What is required: Using the data below, return all lines in which "will" appears.

Record extracts:
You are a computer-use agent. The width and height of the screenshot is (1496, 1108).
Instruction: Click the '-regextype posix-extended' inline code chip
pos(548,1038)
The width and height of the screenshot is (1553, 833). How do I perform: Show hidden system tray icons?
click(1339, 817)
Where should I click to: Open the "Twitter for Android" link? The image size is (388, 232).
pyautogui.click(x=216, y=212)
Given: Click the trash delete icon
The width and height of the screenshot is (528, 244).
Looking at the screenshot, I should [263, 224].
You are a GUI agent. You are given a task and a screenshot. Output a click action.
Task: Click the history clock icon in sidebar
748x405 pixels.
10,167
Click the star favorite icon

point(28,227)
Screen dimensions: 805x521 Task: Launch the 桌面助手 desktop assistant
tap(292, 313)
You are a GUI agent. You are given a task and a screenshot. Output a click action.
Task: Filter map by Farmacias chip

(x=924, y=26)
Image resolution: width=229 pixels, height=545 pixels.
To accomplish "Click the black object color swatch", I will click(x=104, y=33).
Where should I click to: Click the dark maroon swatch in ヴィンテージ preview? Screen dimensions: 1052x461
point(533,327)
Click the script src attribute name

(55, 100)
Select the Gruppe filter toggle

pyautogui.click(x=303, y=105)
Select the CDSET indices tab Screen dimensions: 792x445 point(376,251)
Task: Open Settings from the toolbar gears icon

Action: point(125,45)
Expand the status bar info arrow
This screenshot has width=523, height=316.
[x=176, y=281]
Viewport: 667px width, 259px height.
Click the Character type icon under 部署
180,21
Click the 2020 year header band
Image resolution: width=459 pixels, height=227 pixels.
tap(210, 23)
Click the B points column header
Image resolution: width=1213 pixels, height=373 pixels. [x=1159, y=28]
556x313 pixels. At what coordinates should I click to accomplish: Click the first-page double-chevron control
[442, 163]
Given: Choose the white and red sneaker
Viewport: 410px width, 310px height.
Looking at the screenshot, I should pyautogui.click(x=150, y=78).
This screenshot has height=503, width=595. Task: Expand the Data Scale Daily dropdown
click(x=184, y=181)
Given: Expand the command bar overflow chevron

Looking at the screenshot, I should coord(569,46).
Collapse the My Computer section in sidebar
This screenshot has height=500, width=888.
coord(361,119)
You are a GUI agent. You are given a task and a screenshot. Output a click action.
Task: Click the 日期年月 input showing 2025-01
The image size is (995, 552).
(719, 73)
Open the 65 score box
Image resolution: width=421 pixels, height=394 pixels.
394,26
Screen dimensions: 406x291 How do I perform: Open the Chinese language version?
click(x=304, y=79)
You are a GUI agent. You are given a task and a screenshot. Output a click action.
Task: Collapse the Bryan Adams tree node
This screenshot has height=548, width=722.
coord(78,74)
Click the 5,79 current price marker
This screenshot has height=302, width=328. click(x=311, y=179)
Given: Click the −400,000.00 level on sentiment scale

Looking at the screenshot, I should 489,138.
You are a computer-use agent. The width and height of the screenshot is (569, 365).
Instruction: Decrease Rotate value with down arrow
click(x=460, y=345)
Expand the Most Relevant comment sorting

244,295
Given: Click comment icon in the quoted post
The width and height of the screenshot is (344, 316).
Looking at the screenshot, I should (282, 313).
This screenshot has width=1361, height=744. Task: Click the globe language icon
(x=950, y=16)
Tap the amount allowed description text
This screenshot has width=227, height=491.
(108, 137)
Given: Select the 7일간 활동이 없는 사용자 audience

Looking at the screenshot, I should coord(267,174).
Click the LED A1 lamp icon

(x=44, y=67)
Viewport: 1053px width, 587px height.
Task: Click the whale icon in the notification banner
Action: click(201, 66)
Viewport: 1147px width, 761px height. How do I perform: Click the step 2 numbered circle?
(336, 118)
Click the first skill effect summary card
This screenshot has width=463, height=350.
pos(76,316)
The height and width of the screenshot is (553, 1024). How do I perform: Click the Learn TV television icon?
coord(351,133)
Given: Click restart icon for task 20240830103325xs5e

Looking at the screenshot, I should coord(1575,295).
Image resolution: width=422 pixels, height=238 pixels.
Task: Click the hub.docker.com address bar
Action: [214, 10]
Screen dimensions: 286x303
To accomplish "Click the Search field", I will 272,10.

Answer:
To accomplish "Click the black object color swatch", I will click(x=104, y=33).
To accomplish "Click the Search field", I will 272,10.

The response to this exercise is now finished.